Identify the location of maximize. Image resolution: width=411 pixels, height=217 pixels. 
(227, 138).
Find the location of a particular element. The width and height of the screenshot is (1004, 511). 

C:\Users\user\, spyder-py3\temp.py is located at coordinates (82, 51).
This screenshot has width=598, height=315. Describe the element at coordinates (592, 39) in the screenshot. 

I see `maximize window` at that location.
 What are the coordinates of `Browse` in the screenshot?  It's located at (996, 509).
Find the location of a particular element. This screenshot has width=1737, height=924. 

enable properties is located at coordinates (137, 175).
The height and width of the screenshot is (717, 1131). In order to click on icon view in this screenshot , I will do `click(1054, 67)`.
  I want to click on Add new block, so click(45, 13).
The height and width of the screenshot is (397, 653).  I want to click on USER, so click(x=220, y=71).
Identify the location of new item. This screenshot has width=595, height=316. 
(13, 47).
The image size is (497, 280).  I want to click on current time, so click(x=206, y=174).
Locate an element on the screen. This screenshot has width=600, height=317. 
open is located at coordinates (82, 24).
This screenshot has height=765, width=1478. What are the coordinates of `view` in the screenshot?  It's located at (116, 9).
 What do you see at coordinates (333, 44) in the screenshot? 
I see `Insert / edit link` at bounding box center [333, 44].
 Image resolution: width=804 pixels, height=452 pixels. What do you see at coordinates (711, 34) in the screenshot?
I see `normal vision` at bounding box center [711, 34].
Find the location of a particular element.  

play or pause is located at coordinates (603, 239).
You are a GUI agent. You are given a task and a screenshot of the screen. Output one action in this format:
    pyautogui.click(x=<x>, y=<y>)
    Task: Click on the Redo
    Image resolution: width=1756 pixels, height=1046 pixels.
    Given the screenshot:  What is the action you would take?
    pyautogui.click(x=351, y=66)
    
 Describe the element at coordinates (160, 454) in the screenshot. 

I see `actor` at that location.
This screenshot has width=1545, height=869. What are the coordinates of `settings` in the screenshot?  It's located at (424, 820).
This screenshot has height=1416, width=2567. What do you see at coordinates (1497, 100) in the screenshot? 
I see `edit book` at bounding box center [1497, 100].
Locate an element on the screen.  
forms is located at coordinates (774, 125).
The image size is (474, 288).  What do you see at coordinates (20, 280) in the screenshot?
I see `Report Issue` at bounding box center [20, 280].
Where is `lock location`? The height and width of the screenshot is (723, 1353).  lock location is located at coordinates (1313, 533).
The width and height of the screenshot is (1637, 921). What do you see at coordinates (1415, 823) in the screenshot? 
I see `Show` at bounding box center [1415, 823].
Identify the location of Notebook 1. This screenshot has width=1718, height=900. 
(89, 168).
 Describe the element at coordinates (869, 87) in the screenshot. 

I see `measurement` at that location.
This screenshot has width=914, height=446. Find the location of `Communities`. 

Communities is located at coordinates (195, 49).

TASK PROMPT >> Rewrite the data from its first line up to and including the line with "open is located at coordinates (82, 24).", replacing "screenshot" with "image" throughout and changing nothing else.

THE OUTPUT >>
Identify the location of maximize. Image resolution: width=411 pixels, height=217 pixels. 
(227, 138).
Find the location of a particular element. The width and height of the image is (1004, 511). 

C:\Users\user\, spyder-py3\temp.py is located at coordinates (82, 51).
This image has width=598, height=315. Describe the element at coordinates (592, 39) in the image. 

I see `maximize window` at that location.
 What are the coordinates of `Browse` in the image?  It's located at (996, 509).
Find the location of a particular element. This image has width=1737, height=924. 

enable properties is located at coordinates (137, 175).
The height and width of the image is (717, 1131). In order to click on icon view in this image , I will do `click(1054, 67)`.
  I want to click on Add new block, so click(45, 13).
The height and width of the image is (397, 653).  I want to click on USER, so click(x=220, y=71).
Identify the location of new item. This image has width=595, height=316. 
(13, 47).
The image size is (497, 280).  I want to click on current time, so click(x=206, y=174).
Locate an element on the screen. This image has width=600, height=317. 
open is located at coordinates (82, 24).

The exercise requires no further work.